Department of Special Education and Communication Disorders


Date of this Version



Journal of Voice, Vol. 29, No. 4, 2015


U.S. Government Work


Objective: To assess subject tolerance of extended use of the VocaLogTM vocal monitor (VM), a device marketed to log calibrated decibel sound pressure level.

Study Design: Prospective between-subjects design including two age- and sex-matched groups: individuals with Parkinson disease (IWPD) and healthy persons.

Methods: After an initial session to calibrate the device and demonstrate its use, participants wore the VM during waking hours for five consecutive days. At a second visit to return the VM, participants completed a survey and a short interview regarding their experience with and perceptions of the device.

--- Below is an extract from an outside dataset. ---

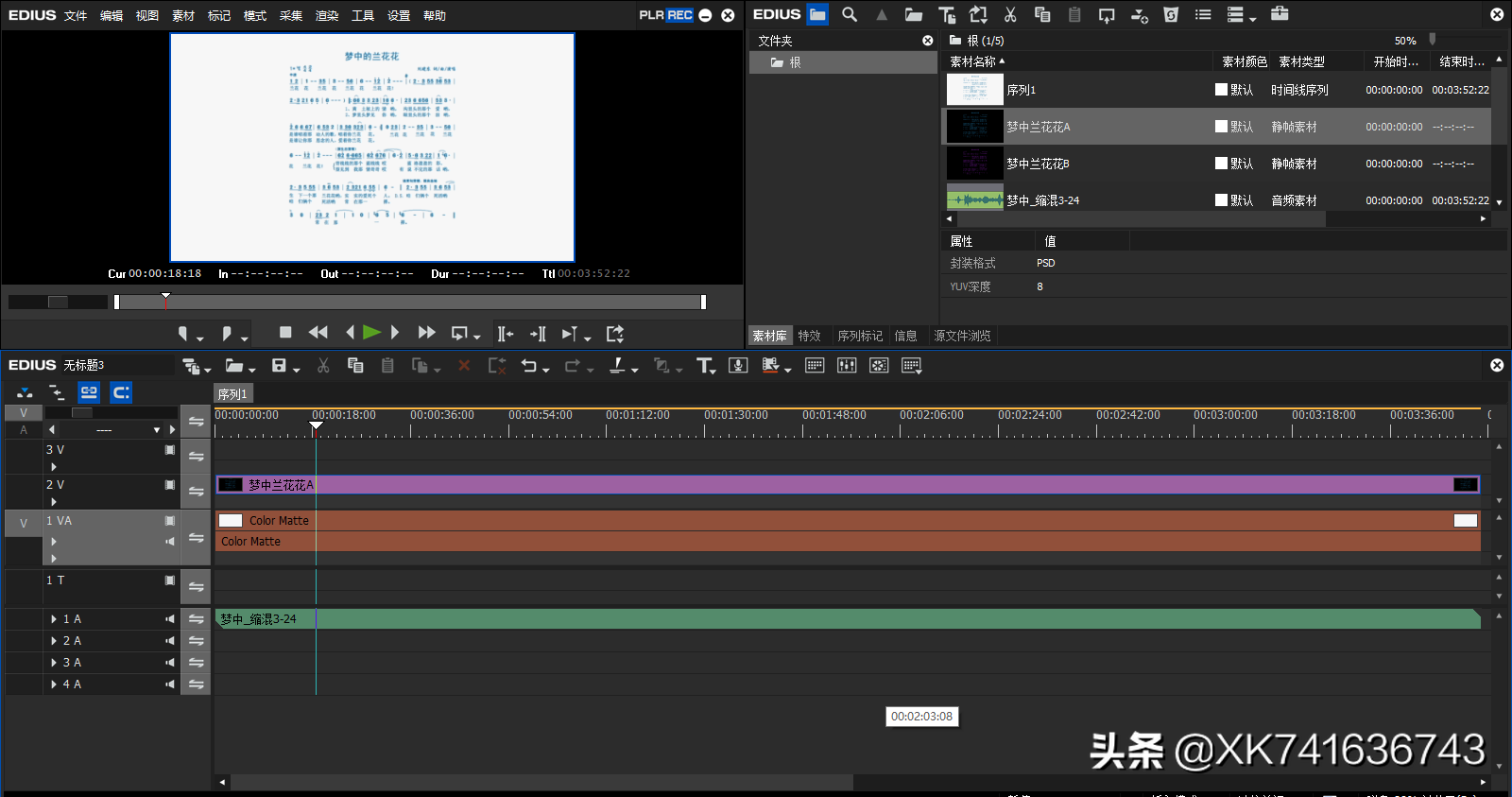Open the audio mixer icon on timeline toolbar

pos(847,366)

Results: Those with PD and control subjects reported relatively few issues with use of the VM. There were no group differences regarding convenience, others’ reactions, technical issues, or future participation in similar studies. Participants with PD indicated similar frequency of discomfort issues but higher severity ratings for discomfort during VM use compared with healthy participants.

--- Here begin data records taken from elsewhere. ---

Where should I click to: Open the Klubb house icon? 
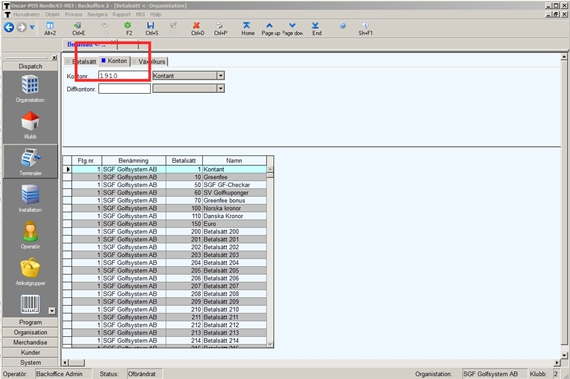coord(30,121)
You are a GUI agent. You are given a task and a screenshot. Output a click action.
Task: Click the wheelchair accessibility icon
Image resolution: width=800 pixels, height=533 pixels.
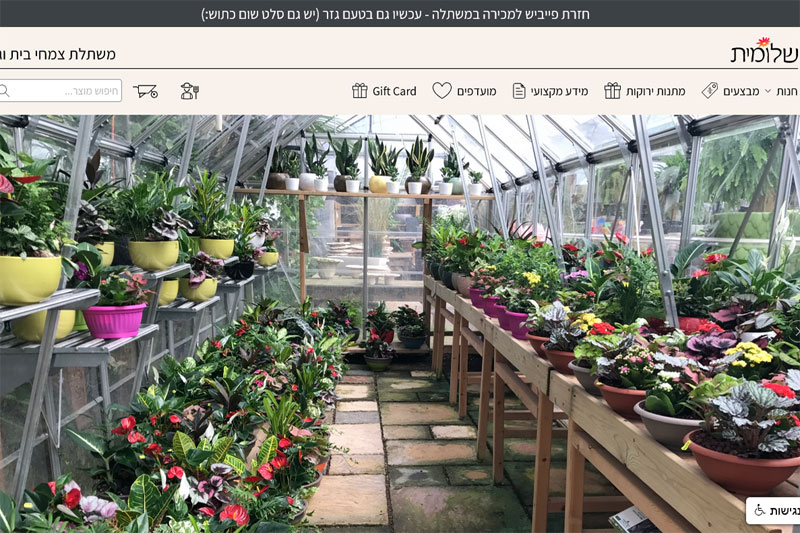click(x=760, y=511)
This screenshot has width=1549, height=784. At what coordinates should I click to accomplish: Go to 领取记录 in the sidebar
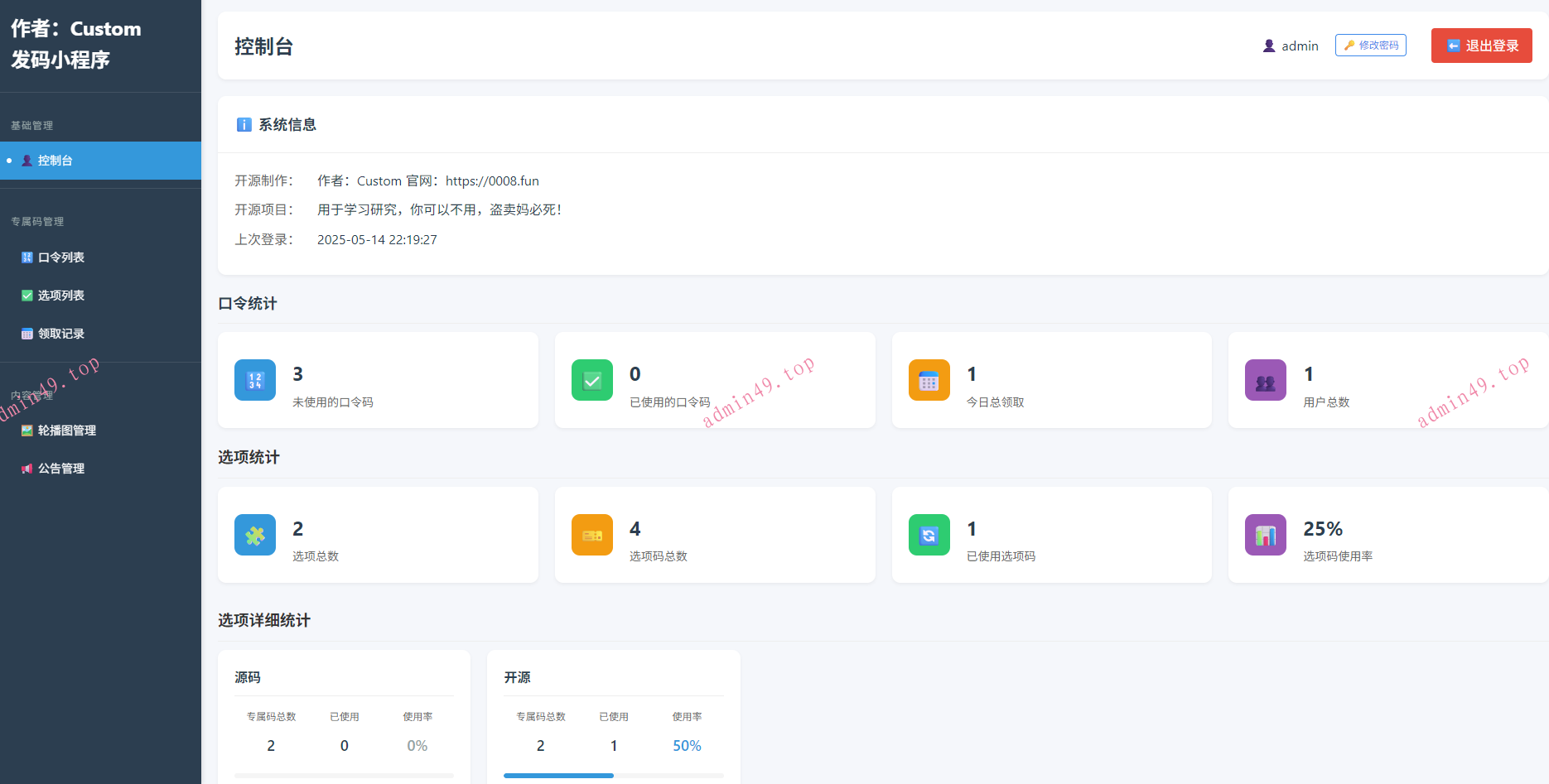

Conclusions: The VocaLogTM offers a method to monitor vocal loudness during everyday activities for several consecutive days. The device was well tolerated by participants from both groups. IWPD reported greater discomfort than controls, possibly reflecting altered sensory perceptions associated with PD. The current data offer some reassurance that this VM can be tolerated by both healthy persons and those with PD for clinical and research purposes.